II. APPLICATION OF ARTICLE 41 OF THE CONVENTION
- Article
41 of the Convention provides:
“If the Court finds that there has been a
violation of the Convention or the Protocols thereto, and if the
internal law of the High Contracting Party concerned allows only
partial reparation to be made, the Court shall, if necessary, afford
just satisfaction to the injured party.”
A. Damage
- The
applicant claimed 10,000 euros (EUR) in respect of non-pecuniary
damage.
- The
Government submitted that the claim was overstated.
- The
Court considers that the applicant must have sustained non-pecuniary
damage. Ruling on an equitable basis, and considering that the
applicant obtained partial redress at domestic level, it awards her
EUR 4,600 under that head.
- The
applicant claimed EUR 2,264 for the costs and expenses incurred
before the domestic courts. She also claimed EUR 1,174 for costs and
expenses incurred before the Court. That sum comprised legal
representation costs (EUR 949), postal expenses (EUR 6) and
translation costs (EUR 219).
- The
Government contended that the costs and expenses concerning the legal
representation in the domestic proceedings had not been incurred to
prevent or obtain redress for the violations alleged. As to the
applicant's costs of legal representation before the Court, the
Government stated that the claim was exaggerated. They did not
contest the claim for translation and postal costs.
- According
to the Court's case-law, an applicant is entitled to the
reimbursement of costs and expenses only in so far as it has been
shown that these have been actually and necessarily incurred and were
reasonable as to quantum.

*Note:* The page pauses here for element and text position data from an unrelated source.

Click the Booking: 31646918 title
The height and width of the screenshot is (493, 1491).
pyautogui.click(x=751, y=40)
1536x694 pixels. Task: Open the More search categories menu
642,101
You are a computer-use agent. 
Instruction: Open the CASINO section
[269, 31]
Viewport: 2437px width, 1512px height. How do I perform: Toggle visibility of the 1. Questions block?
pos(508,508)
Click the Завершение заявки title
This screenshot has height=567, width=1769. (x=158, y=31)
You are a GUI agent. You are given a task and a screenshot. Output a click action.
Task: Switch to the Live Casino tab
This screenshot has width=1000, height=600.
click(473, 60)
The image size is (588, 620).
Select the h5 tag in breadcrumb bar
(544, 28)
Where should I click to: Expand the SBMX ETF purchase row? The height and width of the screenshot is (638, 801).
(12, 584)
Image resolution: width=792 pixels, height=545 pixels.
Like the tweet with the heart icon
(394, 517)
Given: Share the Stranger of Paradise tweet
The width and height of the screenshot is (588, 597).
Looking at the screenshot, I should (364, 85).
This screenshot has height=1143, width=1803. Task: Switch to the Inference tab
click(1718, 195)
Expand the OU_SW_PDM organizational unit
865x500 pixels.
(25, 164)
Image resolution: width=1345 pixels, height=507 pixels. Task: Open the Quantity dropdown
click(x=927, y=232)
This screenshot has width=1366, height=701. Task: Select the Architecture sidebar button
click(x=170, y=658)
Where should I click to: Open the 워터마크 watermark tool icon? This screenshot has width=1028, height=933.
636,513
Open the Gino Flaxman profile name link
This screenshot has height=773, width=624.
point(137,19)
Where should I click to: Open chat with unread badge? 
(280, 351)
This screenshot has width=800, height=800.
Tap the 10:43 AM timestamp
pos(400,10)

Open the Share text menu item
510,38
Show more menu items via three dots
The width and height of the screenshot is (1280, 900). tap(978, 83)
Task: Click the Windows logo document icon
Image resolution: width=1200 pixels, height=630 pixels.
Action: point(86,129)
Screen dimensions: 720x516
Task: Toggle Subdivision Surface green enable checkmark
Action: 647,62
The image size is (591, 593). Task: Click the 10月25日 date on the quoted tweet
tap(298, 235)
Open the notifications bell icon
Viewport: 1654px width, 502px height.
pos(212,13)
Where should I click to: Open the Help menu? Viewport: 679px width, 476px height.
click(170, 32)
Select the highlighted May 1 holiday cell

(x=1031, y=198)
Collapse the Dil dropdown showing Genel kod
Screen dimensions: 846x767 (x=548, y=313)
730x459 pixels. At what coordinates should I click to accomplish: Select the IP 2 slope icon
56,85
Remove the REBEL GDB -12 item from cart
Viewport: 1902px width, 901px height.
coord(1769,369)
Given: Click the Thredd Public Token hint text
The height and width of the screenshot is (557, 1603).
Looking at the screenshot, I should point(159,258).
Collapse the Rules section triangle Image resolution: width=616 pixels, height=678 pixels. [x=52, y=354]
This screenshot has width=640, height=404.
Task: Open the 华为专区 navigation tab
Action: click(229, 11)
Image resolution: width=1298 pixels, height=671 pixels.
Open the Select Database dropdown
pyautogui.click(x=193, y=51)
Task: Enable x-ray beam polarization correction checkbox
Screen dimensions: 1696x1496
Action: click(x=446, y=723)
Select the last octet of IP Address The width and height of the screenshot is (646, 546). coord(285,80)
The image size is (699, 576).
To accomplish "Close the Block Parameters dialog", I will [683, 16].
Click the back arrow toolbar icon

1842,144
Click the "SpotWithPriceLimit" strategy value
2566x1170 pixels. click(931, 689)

In the present case, regard being had to
the information in its possession and the above criteria, the Court
rejects the claim for costs and expenses in the domestic proceedings
and awards the sum of EUR 1,174 for the proceedings before the Court.
B. Default interest
- The
Court considers it appropriate that the default interest should be
based on the marginal lending rate of the European Central Bank, to
which should be added three percentage points.
FOR THESE REASONS, THE COURT UNANIMOUSLY
- Declares the application admissible;
- Holds that there has been a violation of Article
6 § 1 of the Convention;
- Holds
(a) that
the respondent State is to pay the applicant, within three months
from the date on which the judgment becomes final in accordance with
Article 44 § 2 of the Convention, EUR 4,600 (four
thousand six hundred euros), plus any tax that may be chargeable, in
respect of non-pecuniary damage and EUR 1,174 (one thousand one
hundred and seventy-four euros) in respect of costs and expenses,
plus any tax that may be chargeable to the applicant;
(b) that
from the expiry of the above-mentioned three months until settlement
simple interest shall be payable on the above amounts at a rate equal
to the marginal lending rate of the European Central Bank during the
default period plus three percentage points;
- Dismisses the remainder of the applicant's claim
for just satisfaction.
Done in English, and notified in writing on 14 April 2009, pursuant
to Rule 77 §§ 2 and 3 of the Rules of Court.